The task: Leaving out the pictures, output each record exactly as it stands.

┌─ Given data

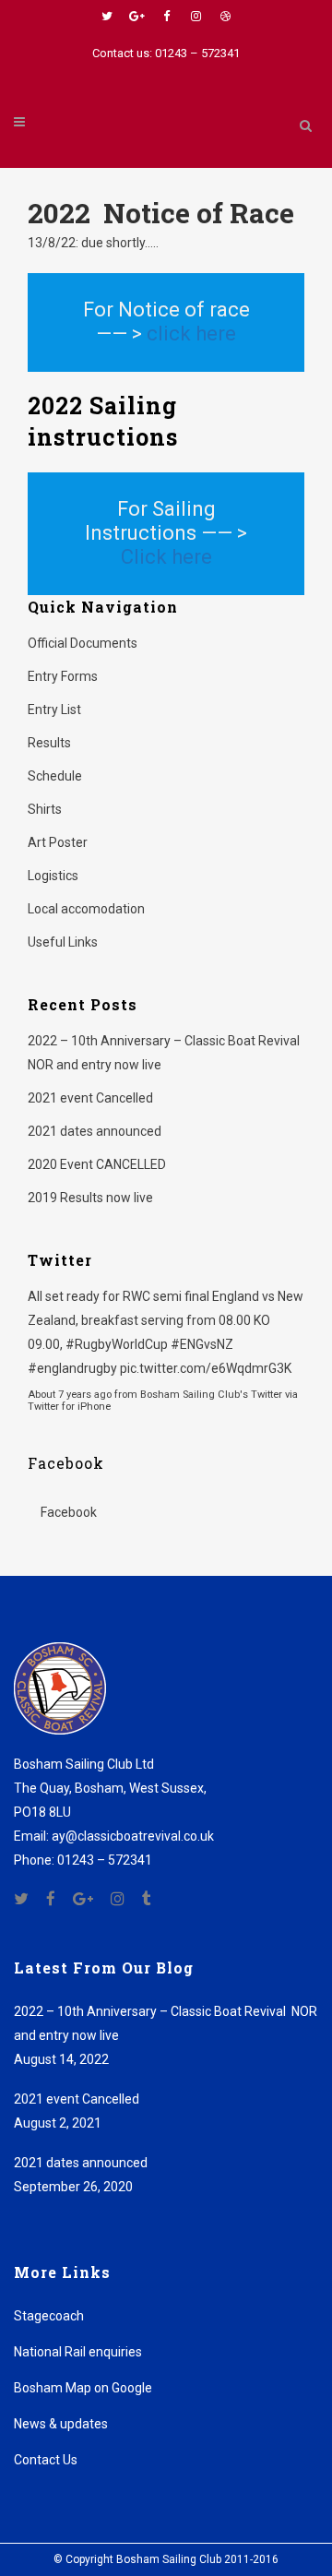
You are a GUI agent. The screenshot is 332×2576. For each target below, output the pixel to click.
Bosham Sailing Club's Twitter (211, 1395)
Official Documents (82, 643)
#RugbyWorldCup (116, 1344)
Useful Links (63, 942)
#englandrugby (72, 1368)
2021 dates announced (94, 1131)
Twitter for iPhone (69, 1407)
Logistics (53, 875)
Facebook (66, 1463)
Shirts (45, 809)
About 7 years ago (70, 1395)
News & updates (61, 2423)
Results (49, 742)
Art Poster (58, 842)
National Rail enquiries (78, 2351)
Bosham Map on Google (83, 2387)
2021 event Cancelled (90, 1098)
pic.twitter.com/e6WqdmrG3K (205, 1368)
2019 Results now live (90, 1197)
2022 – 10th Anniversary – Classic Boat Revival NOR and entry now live (165, 2023)
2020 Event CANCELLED (97, 1164)
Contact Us (45, 2459)
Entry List (54, 709)
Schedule (55, 776)
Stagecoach (49, 2315)
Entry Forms (63, 676)
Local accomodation (86, 908)
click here (191, 333)
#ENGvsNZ (202, 1344)
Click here (166, 556)
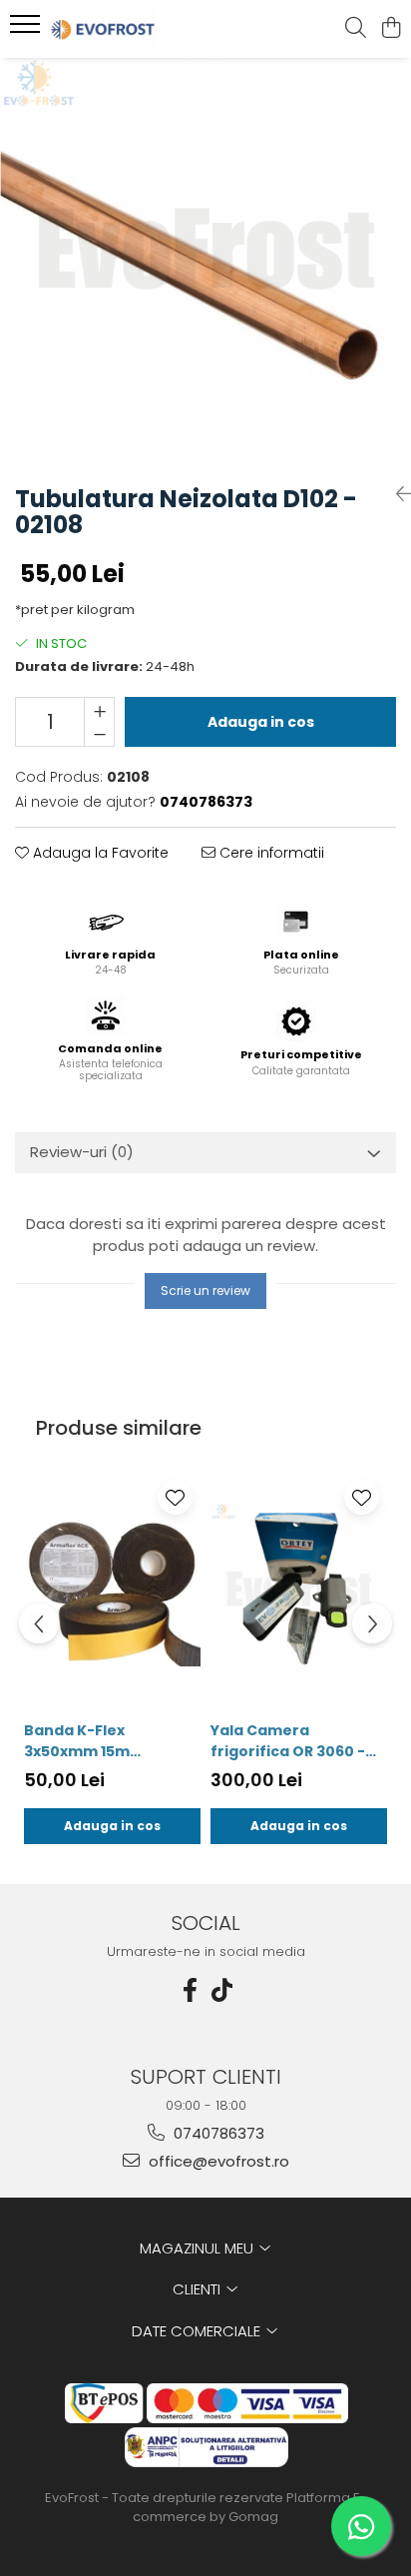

└─

Response area:
You are a GUI agent. The screenshot is 332×2576. For each target below, output the pixel to click.
Bosham Sailing Club's Twitter (211, 1395)
Official Documents (82, 643)
#RugbyWorldCup (116, 1344)
Useful Links (63, 942)
#englandrugby (72, 1368)
2021 dates announced (94, 1131)
Twitter for iPhone (69, 1407)
Logistics (53, 875)
Facebook (66, 1463)
Shirts (45, 809)
About 7 years ago (70, 1395)
News & updates (61, 2423)
Results (49, 742)
Art Poster (58, 842)
National Rail enquiries (78, 2351)
Bosham Map on Google (83, 2387)
2021 event Cancelled (90, 1098)
pic.twitter.com/e6WqdmrG3K (205, 1368)
2019 Results now live (90, 1197)
2022 – 10th Anniversary – Classic Boat Revival NOR and entry now live (165, 2023)
2020 Event CANCELLED (97, 1164)
Contact Us (45, 2459)
Entry List (54, 709)
Schedule (55, 776)
Stagecoach (49, 2315)
Entry Forms (63, 676)
Local accomodation (86, 908)
click here (191, 333)
#ENGvsNZ (202, 1344)
Click here (166, 556)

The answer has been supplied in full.